*What you have to do*: Extract the lines verbatim, starting at the first line below and ending at the line that contains "point(816,670)", with both of those lines included.

— start of Provided data —

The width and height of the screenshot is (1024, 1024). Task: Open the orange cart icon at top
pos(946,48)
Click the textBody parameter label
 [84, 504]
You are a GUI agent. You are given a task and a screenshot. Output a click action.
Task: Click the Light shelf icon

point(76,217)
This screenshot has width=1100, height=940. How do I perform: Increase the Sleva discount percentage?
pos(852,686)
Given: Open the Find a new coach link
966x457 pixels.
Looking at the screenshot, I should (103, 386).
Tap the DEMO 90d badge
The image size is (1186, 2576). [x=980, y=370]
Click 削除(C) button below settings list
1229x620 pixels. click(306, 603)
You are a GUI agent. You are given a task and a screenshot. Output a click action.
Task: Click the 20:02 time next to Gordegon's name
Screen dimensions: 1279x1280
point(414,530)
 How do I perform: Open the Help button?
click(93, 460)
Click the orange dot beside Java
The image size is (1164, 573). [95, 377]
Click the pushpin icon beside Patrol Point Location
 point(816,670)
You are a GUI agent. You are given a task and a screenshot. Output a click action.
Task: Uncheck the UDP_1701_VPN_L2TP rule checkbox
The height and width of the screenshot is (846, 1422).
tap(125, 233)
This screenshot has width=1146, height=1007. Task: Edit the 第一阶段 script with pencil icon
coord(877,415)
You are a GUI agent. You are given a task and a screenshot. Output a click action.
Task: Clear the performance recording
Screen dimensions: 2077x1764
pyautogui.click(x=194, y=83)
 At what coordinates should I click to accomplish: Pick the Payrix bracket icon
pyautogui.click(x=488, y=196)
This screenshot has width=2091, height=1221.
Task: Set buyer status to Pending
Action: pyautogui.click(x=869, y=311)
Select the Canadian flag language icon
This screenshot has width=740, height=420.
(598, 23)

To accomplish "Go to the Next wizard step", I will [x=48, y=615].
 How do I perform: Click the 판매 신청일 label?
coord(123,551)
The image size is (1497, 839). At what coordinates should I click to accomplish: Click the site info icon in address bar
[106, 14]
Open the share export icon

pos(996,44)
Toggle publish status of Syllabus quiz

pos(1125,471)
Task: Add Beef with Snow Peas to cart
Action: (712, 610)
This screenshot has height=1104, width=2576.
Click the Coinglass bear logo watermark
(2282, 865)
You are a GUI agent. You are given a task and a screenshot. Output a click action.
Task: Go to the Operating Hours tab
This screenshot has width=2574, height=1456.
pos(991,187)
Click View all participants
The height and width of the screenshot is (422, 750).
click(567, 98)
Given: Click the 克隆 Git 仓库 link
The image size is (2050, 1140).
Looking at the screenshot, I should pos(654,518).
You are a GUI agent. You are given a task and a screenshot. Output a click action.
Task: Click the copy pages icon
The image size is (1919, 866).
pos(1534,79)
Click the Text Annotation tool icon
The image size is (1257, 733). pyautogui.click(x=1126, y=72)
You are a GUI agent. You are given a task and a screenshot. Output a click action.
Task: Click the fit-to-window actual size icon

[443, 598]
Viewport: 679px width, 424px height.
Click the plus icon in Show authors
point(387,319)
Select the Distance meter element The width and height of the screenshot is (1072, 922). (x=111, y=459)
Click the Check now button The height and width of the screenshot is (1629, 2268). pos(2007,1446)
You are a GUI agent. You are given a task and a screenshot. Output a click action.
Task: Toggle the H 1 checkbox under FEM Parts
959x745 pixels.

— end of Provided data —

*Response for this exercise*:
The width and height of the screenshot is (1024, 1024). Task: Open the orange cart icon at top
pos(946,48)
Click the textBody parameter label
 [84, 504]
You are a GUI agent. You are given a task and a screenshot. Output a click action.
Task: Click the Light shelf icon

point(76,217)
This screenshot has width=1100, height=940. How do I perform: Increase the Sleva discount percentage?
pos(852,686)
Given: Open the Find a new coach link
966x457 pixels.
Looking at the screenshot, I should (103, 386).
Tap the DEMO 90d badge
The image size is (1186, 2576). [x=980, y=370]
Click 削除(C) button below settings list
1229x620 pixels. click(306, 603)
You are a GUI agent. You are given a task and a screenshot. Output a click action.
Task: Click the 20:02 time next to Gordegon's name
Screen dimensions: 1279x1280
point(414,530)
 How do I perform: Open the Help button?
click(93, 460)
Click the orange dot beside Java
The image size is (1164, 573). [95, 377]
Click the pushpin icon beside Patrol Point Location
 point(816,670)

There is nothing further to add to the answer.